**Extracto seleccionado:**
Deshagamos cualquier mito: ni conocimiento ni vocación hacen de Martí un gourmet. Para lo primero carecía del tiempo y respecto a lo segundo, una nota entre los apuntes de su viaje a Guatemala es clara:
Hecho a la pobreza, no vivo sin sus modestas elegancias, y sin limpio mantel y alegre vista, y cordial plática, váyanse de mí, y no enhorabuena los guisados más apetitosos. Como es una función, nunca un placer, fuerza es amenizarla, para hacerla llevadera; y disfrazar con limpias bellezas su fealdad natural.
Era apreciado, sin embargo, por conocer lo que había en su plato.
Su estadía en Nueva York fue quizás el periodo de su vida del que más se supo, merced del testimonio de las innumerables personas que conoció y de su profusa escritura. A partir de todo ello, quedó establecida su afición por la cocina italiana.
Ello es comprensible dado el contexto. Nueva York era el puerto de entrada de una riada de emigrantes que huían de las difíciles realidades económicas de su terruño. El número de pequeños establecimientos que ofrecían platos italianos difícilmente puede ser calculado, lo que conspiró para hacerla asequible al bolsillo de un poeta, escritor y diplomático que donaba casi todo lo que ganaba a la causa de la libertad de Cuba.
Pero no solo por razones económicas prefiere Martí esos platos. Muy probablemente fue sujeto de una nostalgia nacida de sus orígenes y del tiempo vivido en España, país cuya cocina aún hoy comparte con la italiana aromas y maneras.

**Solicitud de trabajo:** Reescribe como lista el párrafo del extracto sobre Martí y la comida que empieza con «Ello es comprensible dado el contexto» y conserva sus datos principales.

**Registros de datos:**
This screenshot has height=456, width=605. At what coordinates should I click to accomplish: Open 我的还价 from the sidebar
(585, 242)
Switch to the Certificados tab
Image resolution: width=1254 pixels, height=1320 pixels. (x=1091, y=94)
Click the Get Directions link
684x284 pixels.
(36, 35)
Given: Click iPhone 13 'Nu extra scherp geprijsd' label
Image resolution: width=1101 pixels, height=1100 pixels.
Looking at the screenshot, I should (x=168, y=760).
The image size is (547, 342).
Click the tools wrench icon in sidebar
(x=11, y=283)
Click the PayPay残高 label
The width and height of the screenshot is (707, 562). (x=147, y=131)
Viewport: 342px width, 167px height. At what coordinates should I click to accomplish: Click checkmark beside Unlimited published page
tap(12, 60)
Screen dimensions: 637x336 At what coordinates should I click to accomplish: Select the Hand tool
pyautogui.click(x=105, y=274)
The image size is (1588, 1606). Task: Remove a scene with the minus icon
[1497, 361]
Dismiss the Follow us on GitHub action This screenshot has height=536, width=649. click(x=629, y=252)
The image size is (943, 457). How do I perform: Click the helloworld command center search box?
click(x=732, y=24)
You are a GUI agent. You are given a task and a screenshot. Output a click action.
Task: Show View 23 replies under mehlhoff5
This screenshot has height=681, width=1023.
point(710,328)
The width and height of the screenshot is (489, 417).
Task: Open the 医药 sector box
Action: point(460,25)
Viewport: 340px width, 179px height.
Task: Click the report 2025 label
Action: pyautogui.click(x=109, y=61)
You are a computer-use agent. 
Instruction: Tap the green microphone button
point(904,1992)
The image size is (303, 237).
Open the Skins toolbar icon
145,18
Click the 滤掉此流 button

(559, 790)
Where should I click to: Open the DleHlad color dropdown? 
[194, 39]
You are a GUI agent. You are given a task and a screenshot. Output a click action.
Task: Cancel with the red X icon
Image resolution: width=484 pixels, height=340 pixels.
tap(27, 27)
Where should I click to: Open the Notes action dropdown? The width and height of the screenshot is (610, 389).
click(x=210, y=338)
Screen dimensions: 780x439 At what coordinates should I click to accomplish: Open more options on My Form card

**Espacio de respuesta:**
- La afición de Martí por la cocina italiana se explica por el contexto.
- Nueva York era el puerto de entrada de una gran cantidad de emigrantes que huían de las difíciles realidades económicas de su tierra.
- Los pequeños establecimientos que ofrecían platos italianos eran tantos que difícilmente se pueden calcular.
- Eso hacía esa cocina asequible para Martí, poeta, escritor y diplomático que donaba casi todo lo que ganaba a la causa de la libertad de Cuba.